On Monday, the Securities and Exchange Commission (SEC) accused 11 individuals of creating and promoting Forsage, a crypto pyramid and Ponzi scheme that raised more than $300 million from millions of retail investors worldwide, including in the United States. The accompanying press release noted that while two have settled, the rest could be on the hook for civil penalties and the disgorgement of ill-gotten profits.

The Northern District of Illinois complaint explains that since 2020, four founders, Vladimir Okhotnikov, Lola Ferrari, Mikhail Sergeev, and Sergey Maslakov launched Forsage.io, a website that allowed retail investors to enter into smart contracts that operated on the Ethereum, Tron, and Binance blockchains.

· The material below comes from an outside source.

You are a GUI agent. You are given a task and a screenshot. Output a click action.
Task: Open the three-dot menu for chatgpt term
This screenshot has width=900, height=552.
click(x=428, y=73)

The platform described itself as an “international community of the global decentralized ecosystem and the first ever smart contract marketing matrix of the Ethereum and Tron networks,” the complaint said.  

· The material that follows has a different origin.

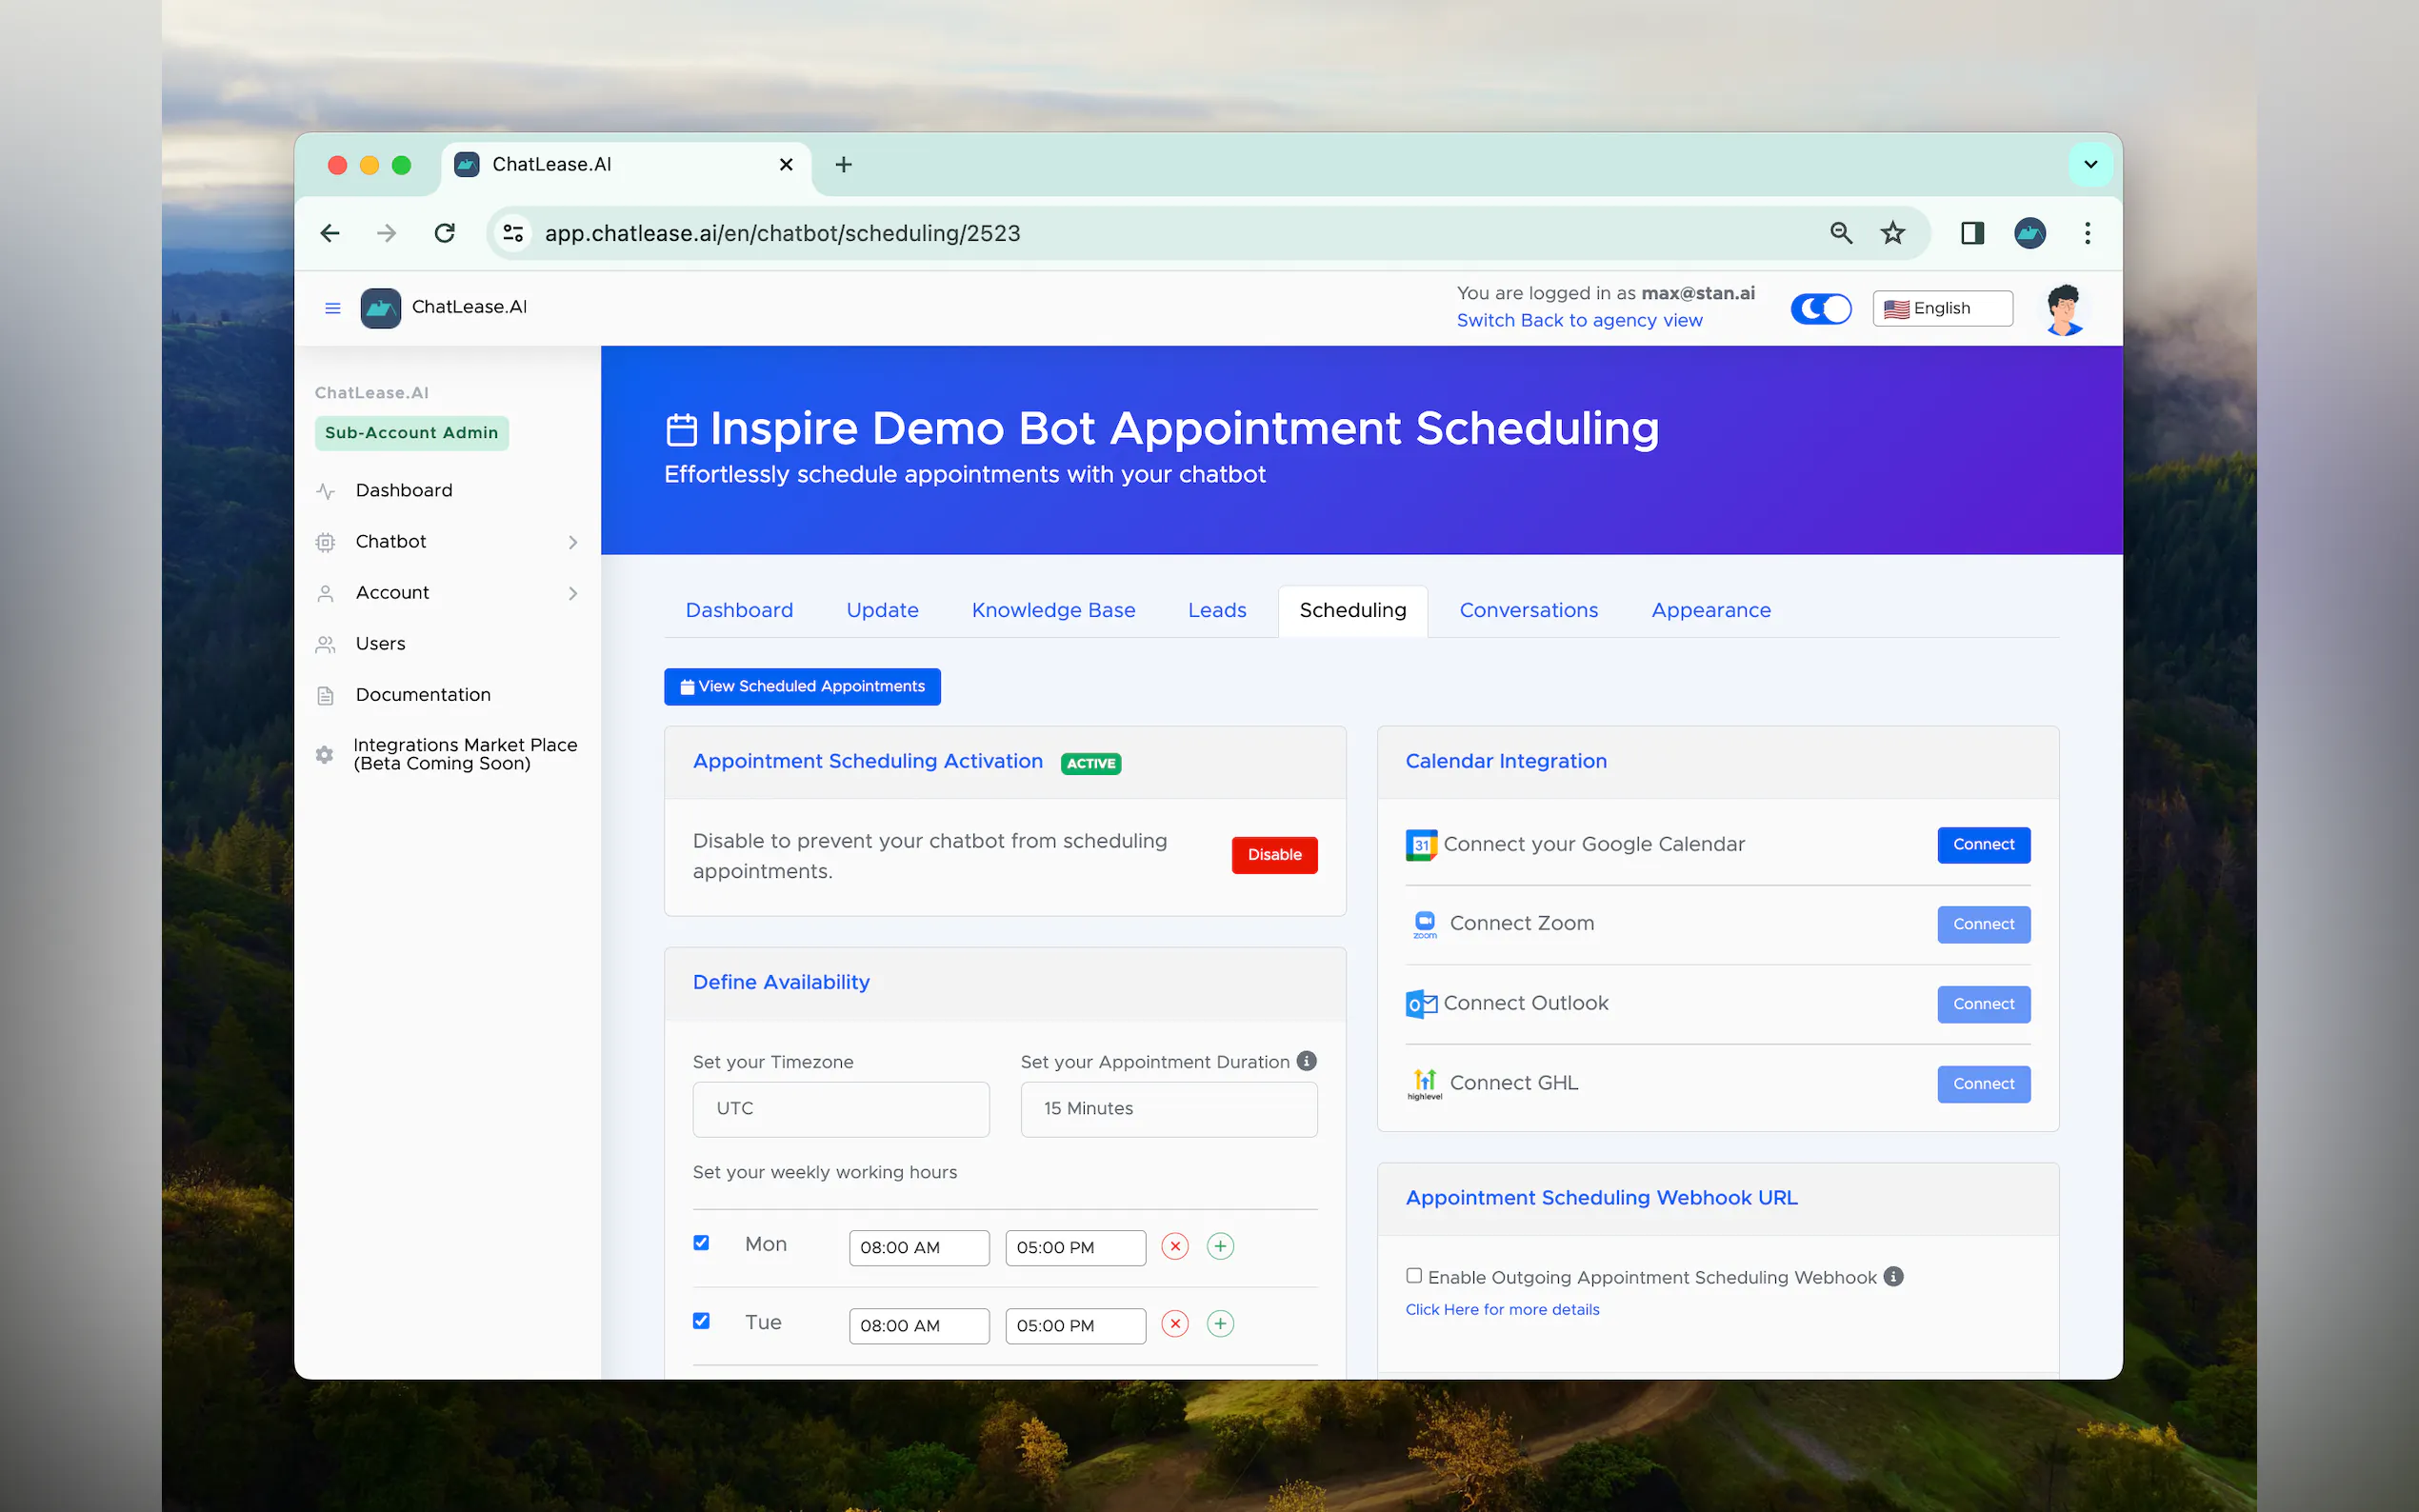Bookmark page with the star icon
The image size is (2419, 1512).
pyautogui.click(x=1892, y=233)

Investors participated in Forsage by purchasing “slots” in a smart contract, purportedly giving them certain rights to future compensation. Money could be earned in one of two ways: by selling one or more slots to someone else, or via “profit sharing in spillover payments from other investors in the larger Forsage network.”

In collaboration with other promoters, including several members of the so-called Crypto Crusaders, the largest promotional group for the scheme that operated in the United States, the defendants used social media to aggressively promote Forsage. 

Yet, according to the SEC, “Forsage is a textbook pyramid and Ponzi scheme… [with] all payouts to earlier investors were made using funds received from later investors.” Despite cease-and-desist orders against Forsage in September 2020 by the SEC’s Filipino counterpart and later by a Montana state agency, the defendants continued to promote the scheme while denying the claims in several YouTube videos and by other means, the complaint said.

The SEC charged the defendants with offering and selling unregistered securities and multiple fraud provision violations. While some defendants are based in the United States, the four founders were last known to be living in Russia, the Republic of Georgia, and Indonesia.